[Data to use]
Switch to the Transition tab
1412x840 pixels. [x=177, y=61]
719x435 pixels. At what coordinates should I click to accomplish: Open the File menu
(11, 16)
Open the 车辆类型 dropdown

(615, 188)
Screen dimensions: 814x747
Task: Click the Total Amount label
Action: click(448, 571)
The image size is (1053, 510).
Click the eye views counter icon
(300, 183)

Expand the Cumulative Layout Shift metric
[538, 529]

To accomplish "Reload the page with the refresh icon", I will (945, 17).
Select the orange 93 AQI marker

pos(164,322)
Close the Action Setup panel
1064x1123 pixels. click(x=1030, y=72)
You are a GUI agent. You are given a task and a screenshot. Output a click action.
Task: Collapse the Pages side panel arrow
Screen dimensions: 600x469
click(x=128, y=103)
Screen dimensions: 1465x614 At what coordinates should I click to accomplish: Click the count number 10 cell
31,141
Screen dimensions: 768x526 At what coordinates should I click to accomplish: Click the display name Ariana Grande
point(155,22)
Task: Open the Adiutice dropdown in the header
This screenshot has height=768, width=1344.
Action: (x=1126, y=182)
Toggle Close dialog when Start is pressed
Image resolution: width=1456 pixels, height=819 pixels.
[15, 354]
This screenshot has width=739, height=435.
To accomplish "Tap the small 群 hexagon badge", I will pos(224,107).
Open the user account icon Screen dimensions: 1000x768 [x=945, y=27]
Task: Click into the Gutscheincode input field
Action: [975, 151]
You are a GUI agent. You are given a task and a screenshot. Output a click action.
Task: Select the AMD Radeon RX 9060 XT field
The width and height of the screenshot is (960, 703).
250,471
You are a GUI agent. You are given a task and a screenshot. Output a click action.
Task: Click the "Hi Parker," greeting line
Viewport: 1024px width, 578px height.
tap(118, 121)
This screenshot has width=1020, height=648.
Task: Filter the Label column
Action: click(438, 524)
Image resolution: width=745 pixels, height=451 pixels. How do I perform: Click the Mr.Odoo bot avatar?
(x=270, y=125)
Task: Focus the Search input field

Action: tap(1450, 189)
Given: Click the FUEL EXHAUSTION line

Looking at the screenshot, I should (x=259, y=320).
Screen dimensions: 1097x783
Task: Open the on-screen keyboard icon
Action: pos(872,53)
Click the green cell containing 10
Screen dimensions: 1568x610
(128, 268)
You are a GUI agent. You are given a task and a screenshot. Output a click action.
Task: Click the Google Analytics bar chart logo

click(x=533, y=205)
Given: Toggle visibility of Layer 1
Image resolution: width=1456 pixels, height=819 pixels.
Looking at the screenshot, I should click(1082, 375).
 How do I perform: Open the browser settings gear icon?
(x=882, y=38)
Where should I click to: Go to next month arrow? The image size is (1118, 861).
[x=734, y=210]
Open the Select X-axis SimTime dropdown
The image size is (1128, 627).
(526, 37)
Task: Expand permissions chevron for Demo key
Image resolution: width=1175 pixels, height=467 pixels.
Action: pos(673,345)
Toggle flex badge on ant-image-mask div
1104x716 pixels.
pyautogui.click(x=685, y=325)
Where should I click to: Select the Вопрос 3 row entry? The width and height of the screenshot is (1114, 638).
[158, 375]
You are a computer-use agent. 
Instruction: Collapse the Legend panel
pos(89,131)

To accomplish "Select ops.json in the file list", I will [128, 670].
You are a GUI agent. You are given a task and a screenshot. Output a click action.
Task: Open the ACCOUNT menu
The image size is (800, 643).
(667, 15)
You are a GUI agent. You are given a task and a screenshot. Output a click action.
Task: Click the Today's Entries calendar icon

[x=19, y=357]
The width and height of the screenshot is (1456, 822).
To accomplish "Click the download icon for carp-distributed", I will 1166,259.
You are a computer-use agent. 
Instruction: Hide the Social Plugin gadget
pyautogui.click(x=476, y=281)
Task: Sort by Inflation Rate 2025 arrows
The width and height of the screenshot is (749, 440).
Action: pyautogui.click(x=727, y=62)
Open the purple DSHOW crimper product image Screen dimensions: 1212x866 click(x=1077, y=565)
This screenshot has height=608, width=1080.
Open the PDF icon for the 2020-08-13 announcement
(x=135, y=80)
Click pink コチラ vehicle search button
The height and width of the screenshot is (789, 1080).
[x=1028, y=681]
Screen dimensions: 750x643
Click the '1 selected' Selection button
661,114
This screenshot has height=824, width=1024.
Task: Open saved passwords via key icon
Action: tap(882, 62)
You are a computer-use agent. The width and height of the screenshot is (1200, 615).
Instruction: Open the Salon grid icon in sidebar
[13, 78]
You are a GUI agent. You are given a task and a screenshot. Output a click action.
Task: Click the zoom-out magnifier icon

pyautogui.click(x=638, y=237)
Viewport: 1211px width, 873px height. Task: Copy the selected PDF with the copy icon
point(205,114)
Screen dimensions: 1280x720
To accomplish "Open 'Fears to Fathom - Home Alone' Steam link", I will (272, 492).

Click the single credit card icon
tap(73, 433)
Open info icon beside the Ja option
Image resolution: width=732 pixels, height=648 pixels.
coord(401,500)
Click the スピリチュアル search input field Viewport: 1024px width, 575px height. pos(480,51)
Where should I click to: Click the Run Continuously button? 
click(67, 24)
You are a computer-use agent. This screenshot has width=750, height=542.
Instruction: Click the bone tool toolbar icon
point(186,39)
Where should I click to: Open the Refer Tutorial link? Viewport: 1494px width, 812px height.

[Directions for this task]
Send back each record exactly as it stands.

[Problem solution]
Switch to the Transition tab
1412x840 pixels. [x=177, y=61]
719x435 pixels. At what coordinates should I click to accomplish: Open the File menu
(11, 16)
Open the 车辆类型 dropdown

(615, 188)
Screen dimensions: 814x747
Task: Click the Total Amount label
Action: click(448, 571)
The image size is (1053, 510).
Click the eye views counter icon
(300, 183)

Expand the Cumulative Layout Shift metric
[538, 529]

To accomplish "Reload the page with the refresh icon", I will (945, 17).
Select the orange 93 AQI marker

pos(164,322)
Close the Action Setup panel
1064x1123 pixels. click(x=1030, y=72)
You are a GUI agent. You are given a task and a screenshot. Output a click action.
Task: Collapse the Pages side panel arrow
Screen dimensions: 600x469
click(x=128, y=103)
Screen dimensions: 1465x614 At what coordinates should I click to accomplish: Click the count number 10 cell
31,141
Screen dimensions: 768x526 At what coordinates should I click to accomplish: Click the display name Ariana Grande
point(155,22)
Task: Open the Adiutice dropdown in the header
This screenshot has height=768, width=1344.
Action: (x=1126, y=182)
Toggle Close dialog when Start is pressed
Image resolution: width=1456 pixels, height=819 pixels.
[15, 354]
This screenshot has width=739, height=435.
To accomplish "Tap the small 群 hexagon badge", I will pos(224,107).
Open the user account icon Screen dimensions: 1000x768 [x=945, y=27]
Task: Click into the Gutscheincode input field
Action: [975, 151]
You are a GUI agent. You are given a task and a screenshot. Output a click action.
Task: Select the AMD Radeon RX 9060 XT field
The width and height of the screenshot is (960, 703).
250,471
You are a GUI agent. You are given a task and a screenshot. Output a click action.
Task: Click the "Hi Parker," greeting line
Viewport: 1024px width, 578px height.
tap(118, 121)
This screenshot has width=1020, height=648.
Task: Filter the Label column
Action: click(438, 524)
Image resolution: width=745 pixels, height=451 pixels. How do I perform: Click the Mr.Odoo bot avatar?
(x=270, y=125)
Task: Focus the Search input field

Action: tap(1450, 189)
Given: Click the FUEL EXHAUSTION line

Looking at the screenshot, I should (x=259, y=320).
Screen dimensions: 1097x783
Task: Open the on-screen keyboard icon
Action: pos(872,53)
Click the green cell containing 10
Screen dimensions: 1568x610
(128, 268)
You are a GUI agent. You are given a task and a screenshot. Output a click action.
Task: Click the Google Analytics bar chart logo

click(x=533, y=205)
Given: Toggle visibility of Layer 1
Image resolution: width=1456 pixels, height=819 pixels.
Looking at the screenshot, I should click(1082, 375).
 How do I perform: Open the browser settings gear icon?
(x=882, y=38)
Where should I click to: Go to next month arrow? The image size is (1118, 861).
[x=734, y=210]
Open the Select X-axis SimTime dropdown
The image size is (1128, 627).
(526, 37)
Task: Expand permissions chevron for Demo key
Image resolution: width=1175 pixels, height=467 pixels.
Action: pos(673,345)
Toggle flex badge on ant-image-mask div
1104x716 pixels.
pyautogui.click(x=685, y=325)
Where should I click to: Select the Вопрос 3 row entry? The width and height of the screenshot is (1114, 638).
[158, 375]
You are a computer-use agent. 
Instruction: Collapse the Legend panel
pos(89,131)

To accomplish "Select ops.json in the file list", I will [128, 670].
You are a GUI agent. You are given a task and a screenshot. Output a click action.
Task: Open the ACCOUNT menu
The image size is (800, 643).
(667, 15)
You are a GUI agent. You are given a task and a screenshot. Output a click action.
Task: Click the Today's Entries calendar icon

[x=19, y=357]
The width and height of the screenshot is (1456, 822).
To accomplish "Click the download icon for carp-distributed", I will 1166,259.
You are a computer-use agent. 
Instruction: Hide the Social Plugin gadget
pyautogui.click(x=476, y=281)
Task: Sort by Inflation Rate 2025 arrows
The width and height of the screenshot is (749, 440).
Action: pyautogui.click(x=727, y=62)
Open the purple DSHOW crimper product image Screen dimensions: 1212x866 click(x=1077, y=565)
This screenshot has height=608, width=1080.
Open the PDF icon for the 2020-08-13 announcement
(x=135, y=80)
Click pink コチラ vehicle search button
The height and width of the screenshot is (789, 1080).
[x=1028, y=681]
Screen dimensions: 750x643
Click the '1 selected' Selection button
661,114
This screenshot has height=824, width=1024.
Task: Open saved passwords via key icon
Action: tap(882, 62)
You are a computer-use agent. The width and height of the screenshot is (1200, 615).
Instruction: Open the Salon grid icon in sidebar
[13, 78]
You are a GUI agent. You are given a task and a screenshot. Output a click action.
Task: Click the zoom-out magnifier icon

pyautogui.click(x=638, y=237)
Viewport: 1211px width, 873px height. Task: Copy the selected PDF with the copy icon
point(205,114)
Screen dimensions: 1280x720
To accomplish "Open 'Fears to Fathom - Home Alone' Steam link", I will (272, 492).

Click the single credit card icon
tap(73, 433)
Open info icon beside the Ja option
Image resolution: width=732 pixels, height=648 pixels.
coord(401,500)
Click the スピリチュアル search input field Viewport: 1024px width, 575px height. pos(480,51)
Where should I click to: Click the Run Continuously button? 
click(67, 24)
You are a computer-use agent. This screenshot has width=750, height=542.
Instruction: Click the bone tool toolbar icon
point(186,39)
Where should I click to: Open the Refer Tutorial link? Viewport: 1494px width, 812px height.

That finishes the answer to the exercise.